◆ Your assignment ◆
Output the entries exactly as they appear. Pictures should not be included.
━━ Data shown ━━
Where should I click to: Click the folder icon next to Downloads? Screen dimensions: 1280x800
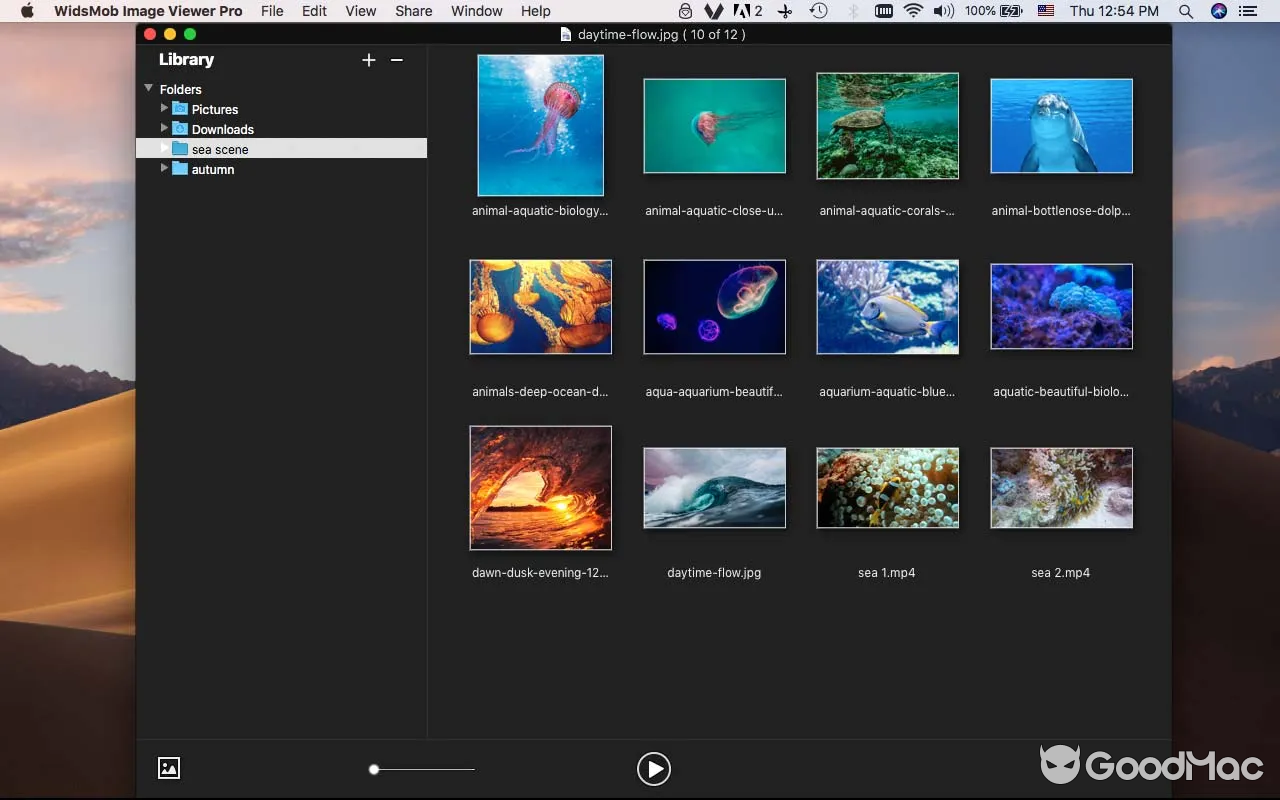click(x=178, y=128)
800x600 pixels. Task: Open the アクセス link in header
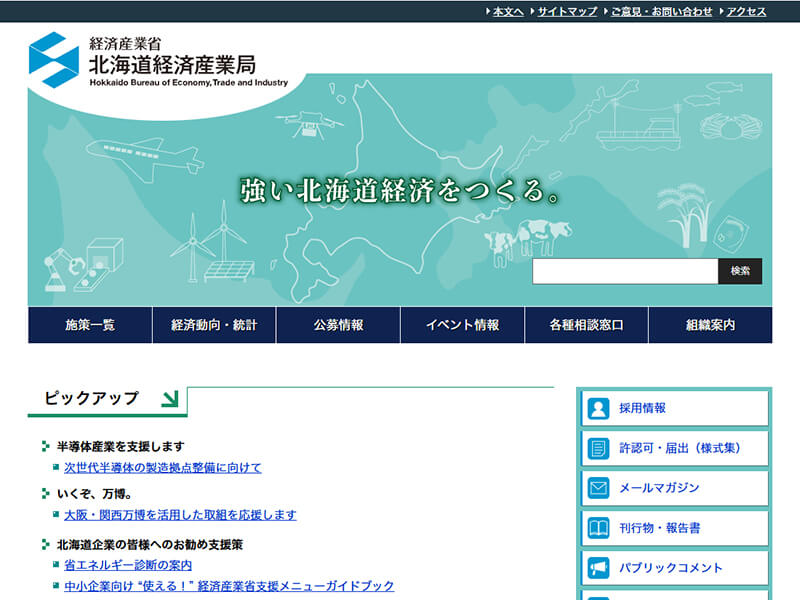[745, 11]
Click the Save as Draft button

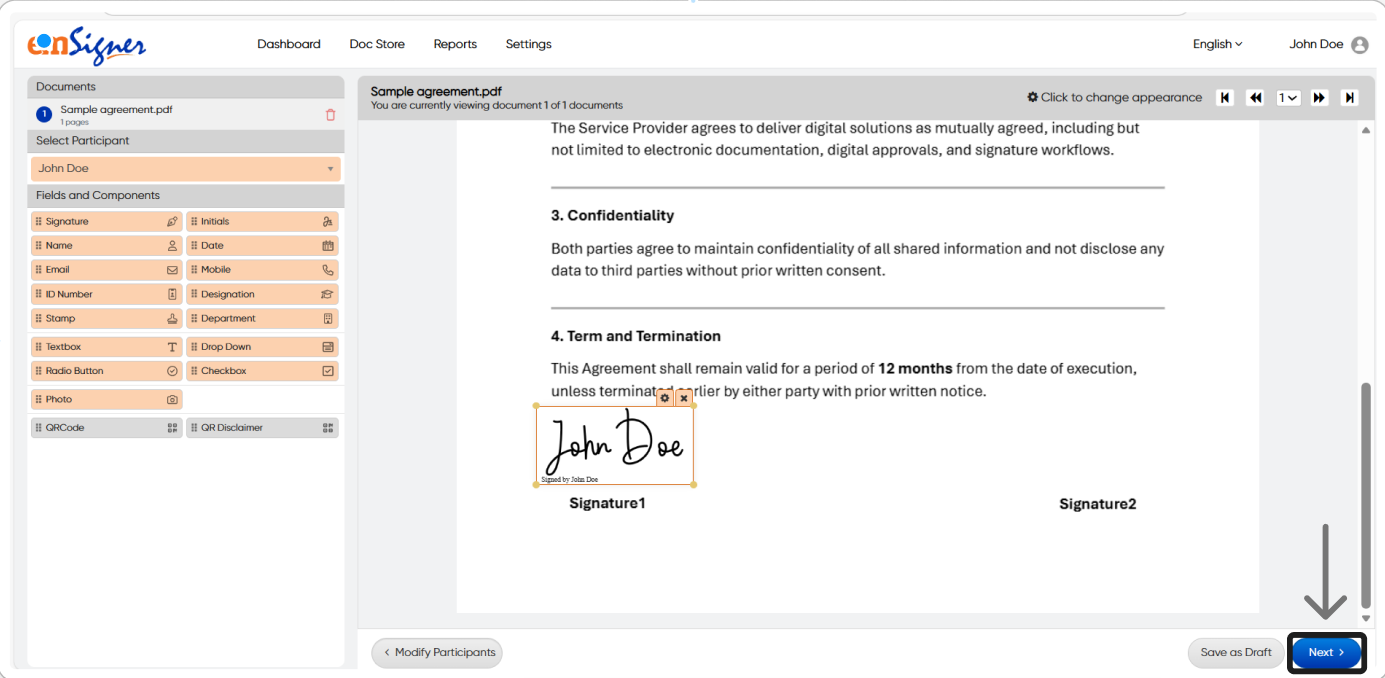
━━━
◆ Solution for this task ◆
Where should I click to: Click the folder icon next to Downloads? Screen dimensions: 1280x800
click(x=178, y=128)
800x600 pixels. Task: Open the アクセス link in header
[745, 11]
Click the Save as Draft button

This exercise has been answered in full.